What this task involves
Rewrite the stretch from the line containing "The height and" through the end of the records, replacing "time axis" with "timeline" and keeping everything else unchanged. Omit the pictures from your answer.

=== Materials provided ===

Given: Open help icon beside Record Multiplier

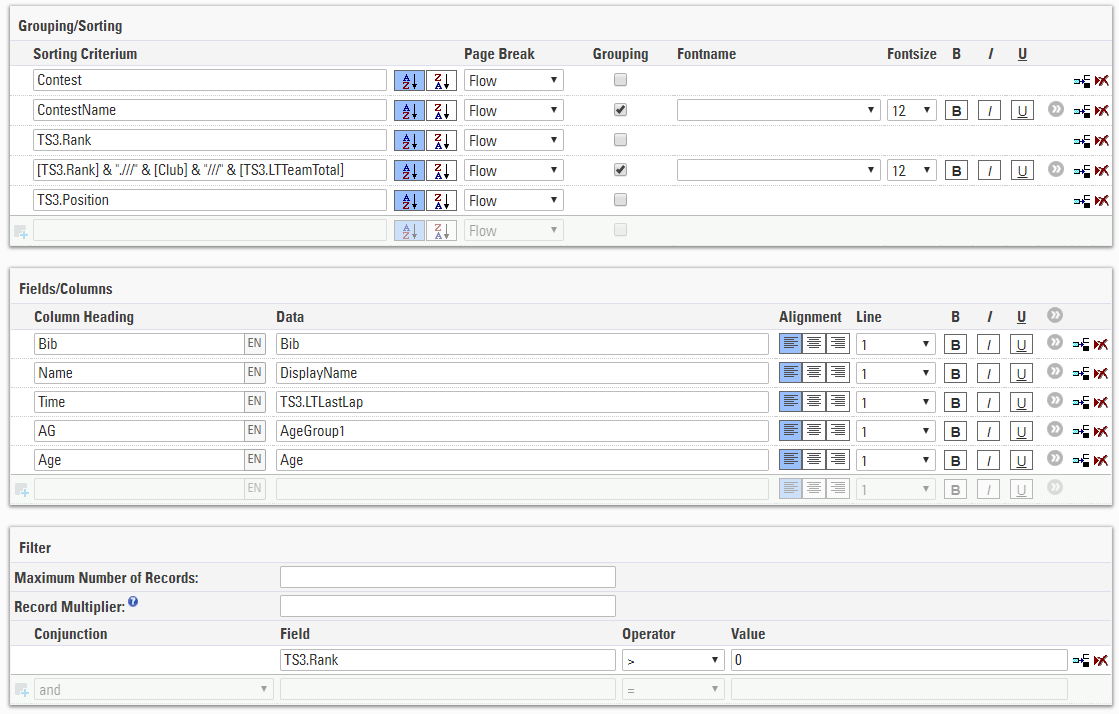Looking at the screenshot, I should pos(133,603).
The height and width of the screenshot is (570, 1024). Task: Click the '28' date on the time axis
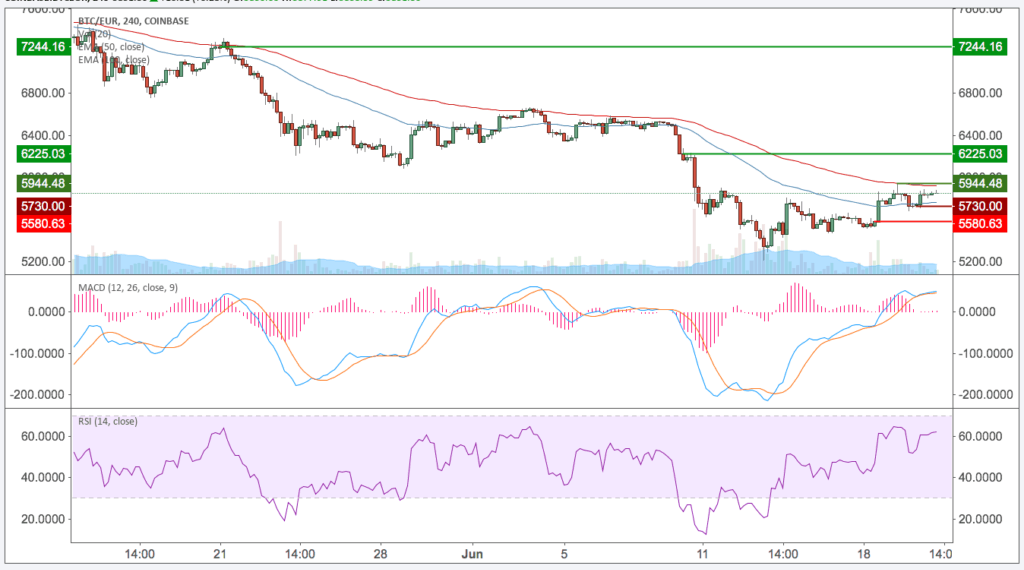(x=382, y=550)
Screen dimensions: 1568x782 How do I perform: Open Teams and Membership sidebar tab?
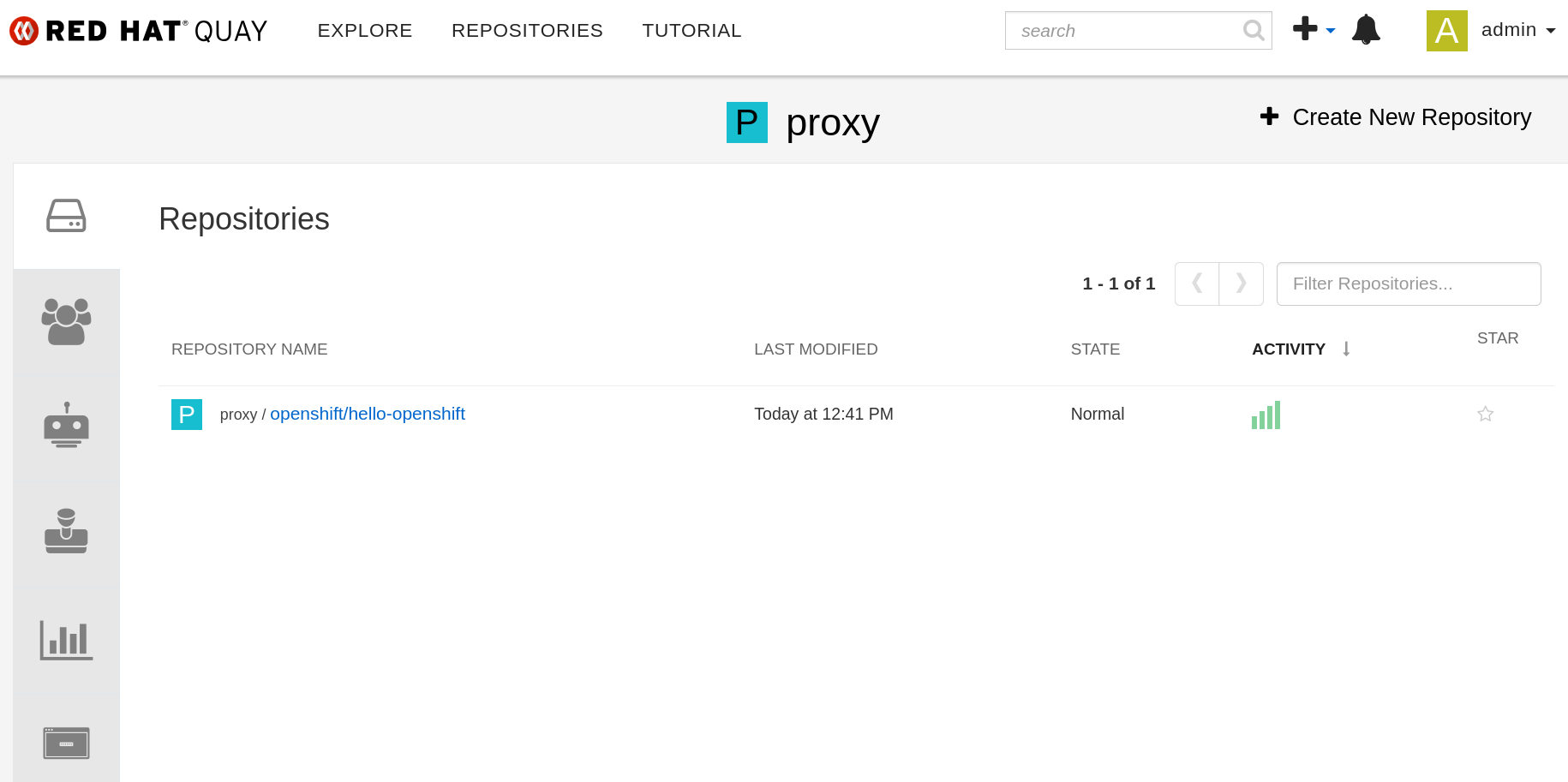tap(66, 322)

===

Task solution
The height and width of the screenshot is (570, 1024). Task: Click the '28' date on the timeline
(x=382, y=550)
Screen dimensions: 1568x782 How do I perform: Open Teams and Membership sidebar tab?
tap(66, 322)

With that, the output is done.